**WRITTEN REQUEST 1**.
Put the records into a numbered list, leaving out blank lines, covering only the stretch from the line containing "Image resolution: width=473" through the end of the records.

NUMBER OF UNWIND POSITIONS:

Of major consideration is the number of unwind positions that are included with the unwind. In simplest form, an unwind can feature a single position for holding material rolls. The design of this type of unwind can vary from a simple and relatively inexpensive frame with chucks for holding an unwind shaft (Figure 16) which can be loaded via a system such as a hoist, to a more costly system such as a floor pick up unit, designed for self-loading of a web roll from the floor. With either of these systems, or any other single position unwind, a significant amount of time is required to safely load and splice a new roll of web material when the running roll expires, requiring the process line that is being fed by the unwind to be stopped.

Figure 17: Two Position Unwind
Figure 17: Two Position Unwind
Figure 16: Single Position Unwind
Figure 16: Single Position Unwind

In an effort to reduce the time required to change rolls of web, one can incorporate a two position unwind (Figure 17), allowing for a new roll of web to be loaded and prepared for splicing in one unwind position while the web is running from the other unwind position, thereby reducing the time required to splice the new web onto the expiring one. However, even with this design, the safe splicing of the web requires that the process line be stopped.

ROLL TO ROLL VERSUS CONTINUOUS UNWINDING:

For many operations it is not practical to stop the process line to allow for the unwind rolls to be changed and/or spliced. In these applications the unwind system needs to be designed to allow for the continuous feeding of web to the process. This can be accomplished in one of two ways, either by providing a system that allows for the web to be fed to the process continuously while the unwind is stopped or by providing a system that allows for the splicing of the new web to the old without stopping the unwind.

**WRITTEN REQUEST 2**.
From the passage on web unwinds, copy the stretch from "Of major consideration" through "to be stopped." word for word.

**EXTRACTED INFORMATION**.
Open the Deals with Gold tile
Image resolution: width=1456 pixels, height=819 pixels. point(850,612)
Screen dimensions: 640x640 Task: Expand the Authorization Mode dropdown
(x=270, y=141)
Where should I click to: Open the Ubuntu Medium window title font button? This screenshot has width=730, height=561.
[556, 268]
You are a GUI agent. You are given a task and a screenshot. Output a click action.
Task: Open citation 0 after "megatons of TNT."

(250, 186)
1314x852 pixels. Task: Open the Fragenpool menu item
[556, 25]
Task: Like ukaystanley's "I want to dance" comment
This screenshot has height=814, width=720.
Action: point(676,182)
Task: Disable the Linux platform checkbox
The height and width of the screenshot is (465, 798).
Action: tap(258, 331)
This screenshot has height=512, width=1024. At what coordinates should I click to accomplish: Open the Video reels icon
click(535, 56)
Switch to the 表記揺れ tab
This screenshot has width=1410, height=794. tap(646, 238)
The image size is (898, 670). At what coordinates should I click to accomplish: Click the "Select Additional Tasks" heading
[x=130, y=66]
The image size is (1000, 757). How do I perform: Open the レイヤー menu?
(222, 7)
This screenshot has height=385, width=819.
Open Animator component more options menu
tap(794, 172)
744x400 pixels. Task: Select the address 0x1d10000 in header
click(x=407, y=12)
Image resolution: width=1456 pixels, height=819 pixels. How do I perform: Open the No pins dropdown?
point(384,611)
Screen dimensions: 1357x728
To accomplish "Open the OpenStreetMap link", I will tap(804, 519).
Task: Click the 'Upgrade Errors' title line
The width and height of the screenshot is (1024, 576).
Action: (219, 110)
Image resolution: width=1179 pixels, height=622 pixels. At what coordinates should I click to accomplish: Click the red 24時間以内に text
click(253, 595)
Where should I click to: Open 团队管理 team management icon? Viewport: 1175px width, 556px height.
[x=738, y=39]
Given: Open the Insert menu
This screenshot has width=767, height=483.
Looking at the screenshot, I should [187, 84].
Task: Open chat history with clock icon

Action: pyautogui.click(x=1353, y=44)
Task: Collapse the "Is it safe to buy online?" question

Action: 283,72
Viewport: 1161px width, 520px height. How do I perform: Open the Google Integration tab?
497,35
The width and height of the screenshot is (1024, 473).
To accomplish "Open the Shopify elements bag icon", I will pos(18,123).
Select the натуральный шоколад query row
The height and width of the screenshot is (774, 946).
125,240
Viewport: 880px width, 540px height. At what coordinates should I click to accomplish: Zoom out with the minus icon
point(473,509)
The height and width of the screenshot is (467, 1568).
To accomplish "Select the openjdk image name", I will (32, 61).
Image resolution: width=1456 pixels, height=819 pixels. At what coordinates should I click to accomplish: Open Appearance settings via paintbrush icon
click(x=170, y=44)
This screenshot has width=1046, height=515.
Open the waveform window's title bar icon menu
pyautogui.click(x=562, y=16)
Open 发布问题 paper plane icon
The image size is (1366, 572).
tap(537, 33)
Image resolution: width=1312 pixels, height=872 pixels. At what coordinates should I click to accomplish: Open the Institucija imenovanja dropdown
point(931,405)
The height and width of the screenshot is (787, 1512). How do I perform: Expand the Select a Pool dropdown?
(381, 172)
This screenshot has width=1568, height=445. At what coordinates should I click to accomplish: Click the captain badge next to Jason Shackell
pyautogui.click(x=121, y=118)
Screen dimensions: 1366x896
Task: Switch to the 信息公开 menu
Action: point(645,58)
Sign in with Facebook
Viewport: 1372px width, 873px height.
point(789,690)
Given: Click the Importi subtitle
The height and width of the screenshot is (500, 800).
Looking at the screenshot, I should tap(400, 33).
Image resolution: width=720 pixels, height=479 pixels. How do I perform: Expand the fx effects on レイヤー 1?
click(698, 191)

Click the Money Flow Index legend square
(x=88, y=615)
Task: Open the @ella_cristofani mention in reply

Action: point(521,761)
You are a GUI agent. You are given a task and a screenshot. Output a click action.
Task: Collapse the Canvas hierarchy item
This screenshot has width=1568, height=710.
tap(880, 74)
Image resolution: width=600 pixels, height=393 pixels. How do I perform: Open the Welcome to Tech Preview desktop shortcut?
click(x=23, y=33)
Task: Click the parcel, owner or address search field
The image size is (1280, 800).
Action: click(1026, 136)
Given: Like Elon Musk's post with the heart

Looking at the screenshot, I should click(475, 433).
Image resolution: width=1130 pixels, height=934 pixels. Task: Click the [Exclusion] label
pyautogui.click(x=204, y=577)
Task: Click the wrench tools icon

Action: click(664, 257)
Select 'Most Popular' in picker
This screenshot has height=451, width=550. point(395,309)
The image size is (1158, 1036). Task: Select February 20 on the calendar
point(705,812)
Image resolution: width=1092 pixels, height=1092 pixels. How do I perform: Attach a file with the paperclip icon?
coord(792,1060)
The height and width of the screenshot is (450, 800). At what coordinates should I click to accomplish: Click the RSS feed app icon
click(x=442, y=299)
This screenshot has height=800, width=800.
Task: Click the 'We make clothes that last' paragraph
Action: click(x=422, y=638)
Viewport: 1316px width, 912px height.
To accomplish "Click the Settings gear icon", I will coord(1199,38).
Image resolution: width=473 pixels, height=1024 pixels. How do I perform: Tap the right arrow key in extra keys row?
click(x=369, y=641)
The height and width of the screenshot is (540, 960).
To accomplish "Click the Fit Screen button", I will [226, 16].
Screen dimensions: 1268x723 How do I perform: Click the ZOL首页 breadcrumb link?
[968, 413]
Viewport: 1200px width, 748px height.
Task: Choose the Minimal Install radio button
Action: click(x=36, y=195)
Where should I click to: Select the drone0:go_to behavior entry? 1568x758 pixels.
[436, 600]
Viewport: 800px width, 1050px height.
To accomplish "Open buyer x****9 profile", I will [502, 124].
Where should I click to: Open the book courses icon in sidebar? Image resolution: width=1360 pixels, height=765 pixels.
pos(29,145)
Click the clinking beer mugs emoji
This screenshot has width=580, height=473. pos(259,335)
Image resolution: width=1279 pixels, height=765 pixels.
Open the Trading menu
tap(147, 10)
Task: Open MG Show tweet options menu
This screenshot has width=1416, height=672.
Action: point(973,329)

**RESULT 1**.
1. Image resolution: width=473 pixels, height=1024 pixels. How do I perform: Tap the right arrow key in extra keys row?
2. click(x=369, y=641)
3. The height and width of the screenshot is (540, 960).
4. To accomplish "Click the Fit Screen button", I will [226, 16].
5. Screen dimensions: 1268x723 How do I perform: Click the ZOL首页 breadcrumb link?
6. [968, 413]
7. Viewport: 1200px width, 748px height.
8. Task: Choose the Minimal Install radio button
9. Action: click(x=36, y=195)
10. Where should I click to: Select the drone0:go_to behavior entry? 1568x758 pixels.
11. [436, 600]
12. Viewport: 800px width, 1050px height.
13. To accomplish "Open buyer x****9 profile", I will [502, 124].
14. Where should I click to: Open the book courses icon in sidebar? Image resolution: width=1360 pixels, height=765 pixels.
15. pos(29,145)
16. Click the clinking beer mugs emoji
17. This screenshot has width=580, height=473. pos(259,335)
18. Image resolution: width=1279 pixels, height=765 pixels.
19. Open the Trading menu
20. tap(147, 10)
21. Task: Open MG Show tweet options menu
22. This screenshot has width=1416, height=672.
23. Action: point(973,329)

**RESULT 2**.
Of major consideration is the number of unwind positions that are included with the unwind. In simplest form, an unwind can feature a single position for holding material rolls. The design of this type of unwind can vary from a simple and relatively inexpensive frame with chucks for holding an unwind shaft (Figure 16) which can be loaded via a system such as a hoist, to a more costly system such as a floor pick up unit, designed for self-loading of a web roll from the floor. With either of these systems, or any other single position unwind, a significant amount of time is required to safely load and splice a new roll of web material when the running roll expires, requiring the process line that is being fed by the unwind to be stopped.